Victory for Judicial Independence in Kansas

January 29, 2016

Topeka, Kansas – In a victory for judicial independence, Kansas lawmakers passed a measure Thursday to reverse effects of a 2015 law that threatened to defund the state’s entire judiciary. Fair courts advocates spent months fighting the law, and another intertwined provision, both of which they say violated Kansas’s constitution.

The law the bill would reverse, HB 2005, was signed by Gov. Sam Brownback (R) last year. HB 2005 stipulated that the entire Kansas court system would lose funding if any court struck down language in another bill from 2014.

Four district judges filed suit, alleging the defunding provision violated the state’s constitution by significantly interfering with the judicial branch’s authority to hear and decide cases. They also argued that it violated the separation of powers doctrine.

“This is a tremendous victory for judicial independence in Kansas,” said Matthew Menendez, counsel at the Brennan Center for Justice. “But, it’s still appalling the executive branch thought it was acceptable to tie court funding to a judicial outcome in the first place. We’ve got to make sure the attitudes that led us here don’t prevail again.”

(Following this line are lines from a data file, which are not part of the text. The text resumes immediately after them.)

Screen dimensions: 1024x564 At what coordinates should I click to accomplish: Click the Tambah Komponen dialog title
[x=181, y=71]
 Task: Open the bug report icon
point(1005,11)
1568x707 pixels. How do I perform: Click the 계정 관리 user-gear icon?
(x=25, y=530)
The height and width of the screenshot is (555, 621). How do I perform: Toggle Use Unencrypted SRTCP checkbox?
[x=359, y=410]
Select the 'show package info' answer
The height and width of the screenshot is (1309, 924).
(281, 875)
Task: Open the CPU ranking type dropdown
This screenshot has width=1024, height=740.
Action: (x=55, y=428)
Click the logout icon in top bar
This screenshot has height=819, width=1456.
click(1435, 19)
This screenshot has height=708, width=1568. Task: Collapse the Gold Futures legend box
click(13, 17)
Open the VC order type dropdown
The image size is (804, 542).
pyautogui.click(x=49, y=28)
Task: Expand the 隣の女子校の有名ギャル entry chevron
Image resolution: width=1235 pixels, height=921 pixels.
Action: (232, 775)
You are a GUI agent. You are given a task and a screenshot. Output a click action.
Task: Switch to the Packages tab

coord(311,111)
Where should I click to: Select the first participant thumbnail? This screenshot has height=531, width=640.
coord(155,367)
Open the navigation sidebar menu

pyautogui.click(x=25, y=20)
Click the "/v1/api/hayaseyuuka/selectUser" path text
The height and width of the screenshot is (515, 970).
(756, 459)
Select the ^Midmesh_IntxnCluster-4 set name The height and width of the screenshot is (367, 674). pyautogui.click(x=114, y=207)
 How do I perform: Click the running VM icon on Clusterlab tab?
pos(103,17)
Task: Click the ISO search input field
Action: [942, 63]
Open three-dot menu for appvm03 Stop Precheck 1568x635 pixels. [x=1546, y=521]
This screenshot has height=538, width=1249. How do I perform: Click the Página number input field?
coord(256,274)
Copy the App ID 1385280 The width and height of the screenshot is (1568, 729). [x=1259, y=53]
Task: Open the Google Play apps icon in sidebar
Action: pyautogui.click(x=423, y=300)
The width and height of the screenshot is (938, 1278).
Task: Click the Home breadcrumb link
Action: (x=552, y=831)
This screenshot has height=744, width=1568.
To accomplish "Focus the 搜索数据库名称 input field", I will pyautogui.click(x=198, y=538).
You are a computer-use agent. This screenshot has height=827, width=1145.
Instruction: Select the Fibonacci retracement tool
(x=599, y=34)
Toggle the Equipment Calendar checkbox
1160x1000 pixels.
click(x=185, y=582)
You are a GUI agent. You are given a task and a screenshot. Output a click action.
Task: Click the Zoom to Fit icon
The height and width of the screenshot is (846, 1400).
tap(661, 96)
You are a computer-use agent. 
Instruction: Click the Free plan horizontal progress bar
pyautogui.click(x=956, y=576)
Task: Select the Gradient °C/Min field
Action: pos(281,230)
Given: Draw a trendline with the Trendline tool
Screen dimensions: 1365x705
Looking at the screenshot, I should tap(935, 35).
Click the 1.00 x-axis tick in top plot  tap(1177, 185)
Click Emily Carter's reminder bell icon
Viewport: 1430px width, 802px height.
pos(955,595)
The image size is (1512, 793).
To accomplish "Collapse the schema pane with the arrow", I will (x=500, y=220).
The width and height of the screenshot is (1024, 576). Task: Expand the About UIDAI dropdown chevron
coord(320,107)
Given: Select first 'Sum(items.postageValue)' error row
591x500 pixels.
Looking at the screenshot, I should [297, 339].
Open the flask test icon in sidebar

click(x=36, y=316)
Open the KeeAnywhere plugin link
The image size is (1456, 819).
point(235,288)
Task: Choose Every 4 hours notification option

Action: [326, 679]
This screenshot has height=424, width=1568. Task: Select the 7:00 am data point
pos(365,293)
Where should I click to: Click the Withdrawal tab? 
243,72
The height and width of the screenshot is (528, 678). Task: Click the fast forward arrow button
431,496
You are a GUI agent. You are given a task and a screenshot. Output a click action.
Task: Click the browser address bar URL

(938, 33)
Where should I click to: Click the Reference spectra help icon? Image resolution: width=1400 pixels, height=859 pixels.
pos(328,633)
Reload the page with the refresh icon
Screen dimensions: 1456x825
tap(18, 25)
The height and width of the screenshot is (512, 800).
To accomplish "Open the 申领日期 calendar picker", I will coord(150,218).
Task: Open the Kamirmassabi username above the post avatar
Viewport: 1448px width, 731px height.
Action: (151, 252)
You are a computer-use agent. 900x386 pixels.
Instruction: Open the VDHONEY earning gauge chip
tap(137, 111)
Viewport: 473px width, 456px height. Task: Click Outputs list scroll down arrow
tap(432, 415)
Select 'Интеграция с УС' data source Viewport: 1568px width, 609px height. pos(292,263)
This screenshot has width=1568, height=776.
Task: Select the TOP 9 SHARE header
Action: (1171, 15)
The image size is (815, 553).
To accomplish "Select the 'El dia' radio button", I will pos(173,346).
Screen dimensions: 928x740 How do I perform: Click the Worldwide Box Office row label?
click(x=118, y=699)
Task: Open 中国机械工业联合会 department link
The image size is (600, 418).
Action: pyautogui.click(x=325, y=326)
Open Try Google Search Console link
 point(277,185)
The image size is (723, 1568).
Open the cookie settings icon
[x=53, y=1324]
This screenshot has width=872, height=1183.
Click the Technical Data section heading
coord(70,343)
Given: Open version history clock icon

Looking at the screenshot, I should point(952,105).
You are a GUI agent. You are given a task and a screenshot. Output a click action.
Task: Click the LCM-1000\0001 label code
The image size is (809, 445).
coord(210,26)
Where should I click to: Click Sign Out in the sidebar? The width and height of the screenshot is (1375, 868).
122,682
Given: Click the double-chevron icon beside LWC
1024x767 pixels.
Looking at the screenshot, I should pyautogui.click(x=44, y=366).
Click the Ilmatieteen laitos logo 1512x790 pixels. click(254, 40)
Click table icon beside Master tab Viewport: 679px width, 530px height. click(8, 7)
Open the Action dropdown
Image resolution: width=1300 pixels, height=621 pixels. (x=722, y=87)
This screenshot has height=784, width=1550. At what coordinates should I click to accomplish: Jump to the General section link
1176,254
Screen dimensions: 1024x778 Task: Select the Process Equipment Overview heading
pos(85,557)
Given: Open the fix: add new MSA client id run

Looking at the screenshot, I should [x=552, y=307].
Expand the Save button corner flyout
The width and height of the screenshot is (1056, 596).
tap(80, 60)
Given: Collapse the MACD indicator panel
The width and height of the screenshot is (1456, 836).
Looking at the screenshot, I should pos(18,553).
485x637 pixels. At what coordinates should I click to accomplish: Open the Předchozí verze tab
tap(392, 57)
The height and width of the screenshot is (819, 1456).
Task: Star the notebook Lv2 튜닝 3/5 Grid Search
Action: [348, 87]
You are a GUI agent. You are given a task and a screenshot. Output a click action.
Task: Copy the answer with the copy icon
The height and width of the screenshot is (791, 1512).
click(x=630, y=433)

“This bill is critical for the people of Kansas. An independent, functioning judiciary is the cornerstone of democracy, and the defunding law needed to be remedied quickly,” said Pedro Irigonegaray of Irigonegaray & Associates, a Kansas lawyer representing the judges. “Governor Brownback must sign this bill for the sake of all Kansans.”

“The Kansas legislature essentially used the judicial budget as a bargaining chip,” said Michael Blechman of Kaye Scholer LLP. “Thankfully, lawmakers saw the error of their ways and moved fast to fix this in 2016.”

The Brennan Center for Justice, Kaye Scholer LLP, and Irigonegaray & Associates represented Hon. Robert Fairchild, Chief Judge of the 7th Judicial District in Kansas; Hon. Jeffry Jack, district court judge of the 11th Judicial District in Kansas; Judge Larry Solomon, Chief Judge of the 30th Judicial District in Kansas; and Hon. Meryl Wilson, Chief Judge of the 21st Judicial District in Kansas. If Brownback signs the bill restoring judicial funding, the case, Fairchild v. Kansas, will be moot.

The same legal team successfully represented Judge Solomon last year in Solomon v. Kansas, the lawsuit over the 2014 bill (HB 2338). That measure aimed to change the selection mechanism for chief district judges and strip the state supreme court of its administrative authority over district courts. The Kansas Supreme Court found it unconstitutional late last year.